Les sources Wagner ont fait état des résultats des opérations militaires de la CMP en Ukraine :
Destruction des effectifs de l’AFU – 72 095 ;
Prisonniers – 509 ;
Chars détruits – 309 ;
Véhicules blindés – 1134 ;
Voitures – 2075 ;
Mortiers et canons – 3155 ;
ATGM – 300 ;
Supports de canon SP – 124 ;
MLRS – 83 ;
Systèmes de défense aérienne – 45 ;
Drones – 282 ;
Avions de guerre – 5 ;
Hélicoptères – 4 ;
Systèmes EW/radar – 149.
L’essentiel de ces destructions ont eu lieu durant la bataille de Bakhmout. On estime par exemple que le nombre des Ukrainiens tués au combat durant cette bataille s’élève à 55.000, soit plus que les estimations données pour le Groupe Wagner tout entier, présent non seulement en Ukraine mais aussi en Syrie et en Afrique (50.000 hommes).
Le colonel américain Douglas MacGregor tire le bilan de la bataille de Bakhmout
Je cite une grande partie de son texte parce que, depuis le début du conflit, Douglas MacGregor fait partie de ces officiers américains qui ont été lucides sur la stratégie des deux belligérants et correctement anticipé les phases suivantes. On remarquera la sévérité de cet officier vétéran envers l’actuel appareil d’État américain :
« Jusqu’au début des combats, la stratégie militaire nationale élaborée en temps de paix « façonne la réflexion sur la guerre et ses objectifs. Puis les combats créent une nouvelle logique qui leur est propre. La stratégie est ajustée. Les objectifs changent. La bataille de Bakhmut illustre parfaitement ce point.

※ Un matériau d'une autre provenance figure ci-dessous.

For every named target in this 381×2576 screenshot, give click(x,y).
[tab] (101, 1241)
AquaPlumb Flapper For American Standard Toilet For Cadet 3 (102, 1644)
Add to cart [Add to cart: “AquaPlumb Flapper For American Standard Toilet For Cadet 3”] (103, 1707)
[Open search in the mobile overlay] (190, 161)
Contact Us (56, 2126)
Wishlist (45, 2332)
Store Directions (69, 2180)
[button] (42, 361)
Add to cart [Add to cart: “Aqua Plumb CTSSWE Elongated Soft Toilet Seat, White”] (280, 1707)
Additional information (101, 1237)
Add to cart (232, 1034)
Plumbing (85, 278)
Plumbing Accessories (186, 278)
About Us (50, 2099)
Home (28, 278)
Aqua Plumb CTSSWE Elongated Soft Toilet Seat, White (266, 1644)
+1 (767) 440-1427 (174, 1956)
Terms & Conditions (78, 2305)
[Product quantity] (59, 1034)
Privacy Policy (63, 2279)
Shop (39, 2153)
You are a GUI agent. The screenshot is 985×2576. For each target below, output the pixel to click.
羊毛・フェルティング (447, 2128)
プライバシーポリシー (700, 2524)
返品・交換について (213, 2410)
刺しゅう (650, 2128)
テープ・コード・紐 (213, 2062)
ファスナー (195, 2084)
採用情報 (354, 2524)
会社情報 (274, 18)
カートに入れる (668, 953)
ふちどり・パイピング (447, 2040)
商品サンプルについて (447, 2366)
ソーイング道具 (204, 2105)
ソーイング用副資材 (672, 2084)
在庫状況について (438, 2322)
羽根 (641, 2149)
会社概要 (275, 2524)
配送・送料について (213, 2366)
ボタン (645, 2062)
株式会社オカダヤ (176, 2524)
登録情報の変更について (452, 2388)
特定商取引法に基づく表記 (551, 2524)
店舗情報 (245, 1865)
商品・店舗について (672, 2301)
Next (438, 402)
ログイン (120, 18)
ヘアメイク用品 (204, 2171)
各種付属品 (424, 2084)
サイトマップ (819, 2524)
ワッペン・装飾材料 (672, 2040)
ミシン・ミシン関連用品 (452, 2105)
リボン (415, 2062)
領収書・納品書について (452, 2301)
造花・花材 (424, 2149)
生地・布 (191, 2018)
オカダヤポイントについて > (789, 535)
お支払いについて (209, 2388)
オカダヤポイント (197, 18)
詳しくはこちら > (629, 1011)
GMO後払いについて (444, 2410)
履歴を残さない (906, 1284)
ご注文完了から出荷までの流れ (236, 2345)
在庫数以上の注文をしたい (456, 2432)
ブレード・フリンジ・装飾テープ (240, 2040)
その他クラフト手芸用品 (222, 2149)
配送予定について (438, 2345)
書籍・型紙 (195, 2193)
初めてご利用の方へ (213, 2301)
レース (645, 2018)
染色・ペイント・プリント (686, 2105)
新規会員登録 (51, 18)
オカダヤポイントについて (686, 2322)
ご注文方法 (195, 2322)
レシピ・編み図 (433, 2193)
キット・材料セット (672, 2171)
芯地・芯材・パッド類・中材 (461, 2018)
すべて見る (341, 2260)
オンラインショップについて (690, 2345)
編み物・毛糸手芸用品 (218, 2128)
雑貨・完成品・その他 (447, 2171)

Lorsque le général Sergey Vladimirovich Sourovikine, commandant des forces aérospatiales russes, a pris le commandement de l’armée russe sur le théâtre ukrainien l’année dernière, le président Vladimir Poutine et ses principaux conseillers militaires avaient conclu que leurs hypothèses initiales sur la guerre étaient erronées. Washington s’était montré incurablement hostile aux offres de négociation de Moscou, et la force terrestre que Moscou avait engagée pour contraindre Kiev à négocier s’était révélée trop faible.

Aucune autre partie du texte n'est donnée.